* Objective: Rewrite the entries below as a numbered list, from the line with "The height and width of the screenshot is (2576, 394)." through the line with "center [99, 1835].", omitting any blank lines.

======== Material supplied ========

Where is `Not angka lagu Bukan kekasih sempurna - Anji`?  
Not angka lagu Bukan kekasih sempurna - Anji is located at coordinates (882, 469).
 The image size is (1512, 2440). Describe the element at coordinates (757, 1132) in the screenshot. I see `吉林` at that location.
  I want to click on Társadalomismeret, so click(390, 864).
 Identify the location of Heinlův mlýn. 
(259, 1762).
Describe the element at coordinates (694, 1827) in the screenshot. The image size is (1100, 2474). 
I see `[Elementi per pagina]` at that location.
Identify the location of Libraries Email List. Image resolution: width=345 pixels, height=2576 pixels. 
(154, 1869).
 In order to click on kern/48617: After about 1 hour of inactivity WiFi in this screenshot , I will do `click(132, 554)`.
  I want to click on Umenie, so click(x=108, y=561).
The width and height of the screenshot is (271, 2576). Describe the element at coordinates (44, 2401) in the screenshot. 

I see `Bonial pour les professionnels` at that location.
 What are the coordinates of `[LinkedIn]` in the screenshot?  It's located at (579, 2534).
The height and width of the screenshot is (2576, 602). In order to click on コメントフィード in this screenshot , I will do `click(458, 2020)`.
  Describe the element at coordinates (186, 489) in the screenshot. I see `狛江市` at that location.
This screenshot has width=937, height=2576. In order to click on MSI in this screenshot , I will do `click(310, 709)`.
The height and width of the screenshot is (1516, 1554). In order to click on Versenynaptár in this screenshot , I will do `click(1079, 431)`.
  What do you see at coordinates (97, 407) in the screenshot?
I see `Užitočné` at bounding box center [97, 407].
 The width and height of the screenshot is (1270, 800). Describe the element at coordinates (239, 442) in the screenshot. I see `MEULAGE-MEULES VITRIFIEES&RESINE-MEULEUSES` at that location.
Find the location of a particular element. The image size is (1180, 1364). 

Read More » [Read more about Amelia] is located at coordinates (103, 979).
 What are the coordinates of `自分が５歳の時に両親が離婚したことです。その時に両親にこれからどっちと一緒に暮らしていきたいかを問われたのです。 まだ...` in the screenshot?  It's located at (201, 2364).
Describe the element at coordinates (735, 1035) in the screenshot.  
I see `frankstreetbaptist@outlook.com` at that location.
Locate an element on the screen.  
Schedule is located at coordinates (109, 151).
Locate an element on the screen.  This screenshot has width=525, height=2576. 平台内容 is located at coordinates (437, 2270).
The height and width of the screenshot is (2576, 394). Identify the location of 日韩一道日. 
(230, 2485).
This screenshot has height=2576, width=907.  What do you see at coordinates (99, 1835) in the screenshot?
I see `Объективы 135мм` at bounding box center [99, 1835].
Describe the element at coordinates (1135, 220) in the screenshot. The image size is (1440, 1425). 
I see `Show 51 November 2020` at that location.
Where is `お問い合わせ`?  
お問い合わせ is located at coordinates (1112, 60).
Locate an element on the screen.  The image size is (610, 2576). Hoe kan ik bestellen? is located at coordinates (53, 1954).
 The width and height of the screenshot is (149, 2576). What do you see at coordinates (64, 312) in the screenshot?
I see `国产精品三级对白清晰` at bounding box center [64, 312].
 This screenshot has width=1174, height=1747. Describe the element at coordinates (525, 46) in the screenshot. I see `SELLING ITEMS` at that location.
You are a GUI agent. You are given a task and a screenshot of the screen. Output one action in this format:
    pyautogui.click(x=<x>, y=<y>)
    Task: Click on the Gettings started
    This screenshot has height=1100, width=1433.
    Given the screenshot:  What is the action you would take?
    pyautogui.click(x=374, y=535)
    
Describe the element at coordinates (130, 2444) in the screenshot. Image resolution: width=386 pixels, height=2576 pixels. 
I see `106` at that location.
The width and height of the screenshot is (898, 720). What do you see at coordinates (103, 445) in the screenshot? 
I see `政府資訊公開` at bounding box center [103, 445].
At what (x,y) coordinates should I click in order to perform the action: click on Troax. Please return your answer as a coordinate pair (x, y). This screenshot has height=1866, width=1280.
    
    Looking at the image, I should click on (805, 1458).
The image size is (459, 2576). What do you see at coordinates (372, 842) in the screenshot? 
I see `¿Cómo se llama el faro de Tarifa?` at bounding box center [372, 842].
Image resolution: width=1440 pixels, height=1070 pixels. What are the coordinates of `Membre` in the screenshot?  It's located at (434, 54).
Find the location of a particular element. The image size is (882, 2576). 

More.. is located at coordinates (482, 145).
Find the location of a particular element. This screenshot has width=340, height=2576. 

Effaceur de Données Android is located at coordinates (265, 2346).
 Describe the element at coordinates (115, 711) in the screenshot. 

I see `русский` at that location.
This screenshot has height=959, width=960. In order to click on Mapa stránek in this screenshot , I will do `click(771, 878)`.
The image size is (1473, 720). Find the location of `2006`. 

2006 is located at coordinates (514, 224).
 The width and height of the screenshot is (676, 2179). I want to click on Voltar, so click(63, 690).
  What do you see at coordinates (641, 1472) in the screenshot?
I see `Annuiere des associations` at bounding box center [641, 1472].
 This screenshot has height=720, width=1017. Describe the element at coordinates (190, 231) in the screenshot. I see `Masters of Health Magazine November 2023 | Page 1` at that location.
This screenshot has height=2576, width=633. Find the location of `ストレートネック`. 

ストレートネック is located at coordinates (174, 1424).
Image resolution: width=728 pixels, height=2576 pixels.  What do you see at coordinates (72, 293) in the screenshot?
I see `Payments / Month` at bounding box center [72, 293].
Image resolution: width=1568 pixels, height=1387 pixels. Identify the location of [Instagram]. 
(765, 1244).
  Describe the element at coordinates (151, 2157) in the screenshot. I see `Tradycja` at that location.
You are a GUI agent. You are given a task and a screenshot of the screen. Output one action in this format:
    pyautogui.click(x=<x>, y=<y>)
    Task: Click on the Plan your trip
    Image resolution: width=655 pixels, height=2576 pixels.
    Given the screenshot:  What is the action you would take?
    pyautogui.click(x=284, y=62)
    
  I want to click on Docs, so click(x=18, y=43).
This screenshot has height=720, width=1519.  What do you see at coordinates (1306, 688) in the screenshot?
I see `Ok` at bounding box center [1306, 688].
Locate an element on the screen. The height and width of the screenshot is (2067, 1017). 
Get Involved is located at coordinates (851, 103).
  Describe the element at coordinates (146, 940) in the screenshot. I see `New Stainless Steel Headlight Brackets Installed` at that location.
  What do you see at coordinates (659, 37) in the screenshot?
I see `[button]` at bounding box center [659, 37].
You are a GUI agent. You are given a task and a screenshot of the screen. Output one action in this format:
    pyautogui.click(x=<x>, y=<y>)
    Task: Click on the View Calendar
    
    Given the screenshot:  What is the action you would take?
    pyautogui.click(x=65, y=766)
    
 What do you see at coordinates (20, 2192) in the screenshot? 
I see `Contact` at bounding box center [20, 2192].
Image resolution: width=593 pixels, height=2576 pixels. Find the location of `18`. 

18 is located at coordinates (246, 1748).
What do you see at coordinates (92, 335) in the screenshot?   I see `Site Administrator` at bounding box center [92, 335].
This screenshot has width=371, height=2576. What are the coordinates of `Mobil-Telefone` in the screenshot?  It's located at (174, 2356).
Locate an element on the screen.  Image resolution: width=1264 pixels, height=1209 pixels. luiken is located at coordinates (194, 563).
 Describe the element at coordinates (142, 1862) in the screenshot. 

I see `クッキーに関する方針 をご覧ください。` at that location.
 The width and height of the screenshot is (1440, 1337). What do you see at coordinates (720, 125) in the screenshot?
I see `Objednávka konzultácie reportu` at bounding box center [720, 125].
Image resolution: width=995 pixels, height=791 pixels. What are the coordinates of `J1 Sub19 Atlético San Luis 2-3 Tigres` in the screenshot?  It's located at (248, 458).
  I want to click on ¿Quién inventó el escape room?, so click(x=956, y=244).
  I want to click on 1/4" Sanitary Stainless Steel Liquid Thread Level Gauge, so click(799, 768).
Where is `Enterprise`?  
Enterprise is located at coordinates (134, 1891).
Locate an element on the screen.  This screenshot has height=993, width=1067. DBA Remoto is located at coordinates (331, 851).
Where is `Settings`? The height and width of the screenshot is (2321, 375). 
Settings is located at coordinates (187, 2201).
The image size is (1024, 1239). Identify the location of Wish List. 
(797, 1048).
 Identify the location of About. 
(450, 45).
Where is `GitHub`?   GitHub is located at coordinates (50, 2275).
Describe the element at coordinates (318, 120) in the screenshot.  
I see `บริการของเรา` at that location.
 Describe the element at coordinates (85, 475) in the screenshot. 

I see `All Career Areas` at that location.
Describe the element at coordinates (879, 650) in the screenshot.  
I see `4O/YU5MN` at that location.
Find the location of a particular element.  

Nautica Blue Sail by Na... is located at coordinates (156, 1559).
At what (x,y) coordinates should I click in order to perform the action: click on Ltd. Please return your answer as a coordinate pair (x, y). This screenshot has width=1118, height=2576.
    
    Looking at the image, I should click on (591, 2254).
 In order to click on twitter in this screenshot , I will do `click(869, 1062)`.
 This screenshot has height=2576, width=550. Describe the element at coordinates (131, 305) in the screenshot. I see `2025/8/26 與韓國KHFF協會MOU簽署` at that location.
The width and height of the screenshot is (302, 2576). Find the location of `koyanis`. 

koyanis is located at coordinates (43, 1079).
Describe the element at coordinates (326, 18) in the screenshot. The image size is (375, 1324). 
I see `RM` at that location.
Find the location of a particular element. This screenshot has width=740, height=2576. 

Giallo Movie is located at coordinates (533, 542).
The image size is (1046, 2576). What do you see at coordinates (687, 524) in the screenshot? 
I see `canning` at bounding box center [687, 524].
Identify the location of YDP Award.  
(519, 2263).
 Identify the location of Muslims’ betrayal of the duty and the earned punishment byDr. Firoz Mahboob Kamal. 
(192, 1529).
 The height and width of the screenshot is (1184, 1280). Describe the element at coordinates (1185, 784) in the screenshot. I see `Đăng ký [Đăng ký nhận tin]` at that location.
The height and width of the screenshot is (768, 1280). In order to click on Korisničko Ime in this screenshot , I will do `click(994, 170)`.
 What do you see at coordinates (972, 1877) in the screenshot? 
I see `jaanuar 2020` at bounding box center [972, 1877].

========

* Result for this exercise:
1. The height and width of the screenshot is (2576, 394). Identify the location of 日韩一道日. 
2. (230, 2485).
3. This screenshot has height=2576, width=907.  What do you see at coordinates (99, 1835) in the screenshot?
4. I see `Объективы 135мм` at bounding box center [99, 1835].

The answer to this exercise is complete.